**TEXT PASSAGE**
============================================================

Solved: proc surveyselect provides same randomization

AJ_Brien · Posted 11-02-2019 02:17 PM

Hello,

I'm learning about proc surveyselect. To understand the concept better, I'm performing an exercise where I'm trying to randomly pick 50% of the population and assigning them as 'Test' an the remaining random 50% of the population, and assigning them as 'Control'. I used to use ranuni for the randomization part, but wanted to try doing that using surveyselect. This is the sample code that I'm running. My question here is, usually everytime I run ranuni, I get different test and control samples, but that's not the case with surveyselect. same accounts get selected for test and control when i use surveyselect. Is there a way to solve for that?

Thank you!

============================================================

**COLLECTED DATA**
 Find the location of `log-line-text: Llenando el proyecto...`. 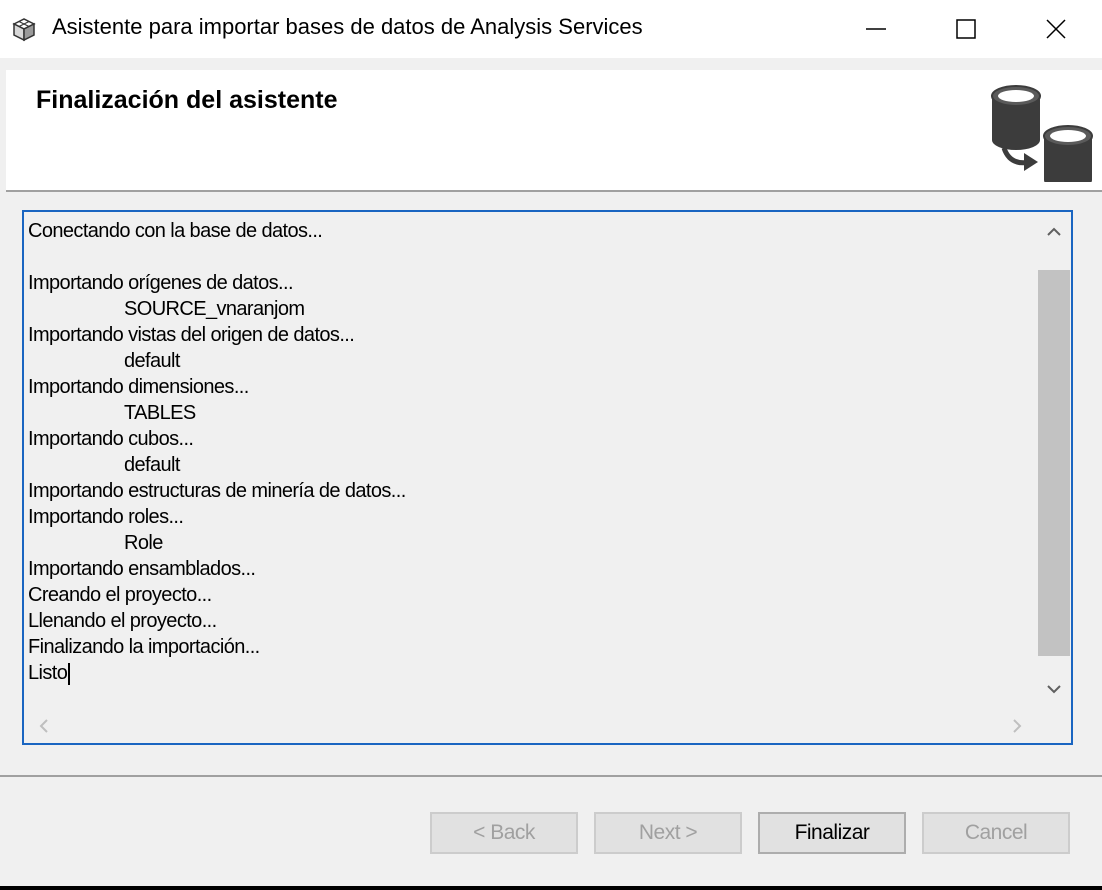

log-line-text: Llenando el proyecto... is located at coordinates (122, 621).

============================================================

**TASK LIST**
A. Rewrite the paragraph of the surveyselect post that begins "I'm learning about proc surveyselect" as a short list, keeping its main facts.
B. Please resume the surveyselect thread from where it stops.
The lines have nothing to do with what you're asked to do here.

**ANSWERS TO THE PROBLEMS**
A.
- The writer is learning proc surveyselect through an exercise.
- The exercise randomly picks 50% of the population as "Test" and the remaining 50% as "Control."
- The writer used to do the randomization with ranuni but wanted to try surveyselect instead.
- Each ranuni run gives different Test and Control samples.
- Each surveyselect run selects the same accounts for Test and Control.
- The writer asks how to fix this.

B.
data dat1;
 input ids $ acc $ prod vv;
 cards;
 a  1 11 0
 b  2 22 0
 c  3 33 0
d  4  44 0
 ;
 run;


proc surveyselect data = dat1 method = SRS 
  sampsize = 2 seed = 12345 out = hsbs1;
  id _all_;
run;

I tried changing the seed value using ranuni within surveyselect but get an error, didn't think seed value expected a dataset!?!

data _null_;
sasrand=ranuni(time());
run;

proc surveyselect data = dat1 method = SRS 
  sampsize = 2 seed = sasrand out = hsbs1;
  id _all_;
run;

Error in this case:

ERROR: File WORK.SASRAND.DATA does not exist.

FreelanceReinh · Posted 11-03-2019 04:26 PM

@AJ_Brien wrote:

It runs well the first time, however when I run the code the 2nd, 3rd etc. time (from the 'rerun from here' sign till the end), seems like a few observations are being marked as 'T' even though they are not a part of the proc surveyselect output. Why would that be happening even when I use a fresh dat2 dataset to begin my sampling process.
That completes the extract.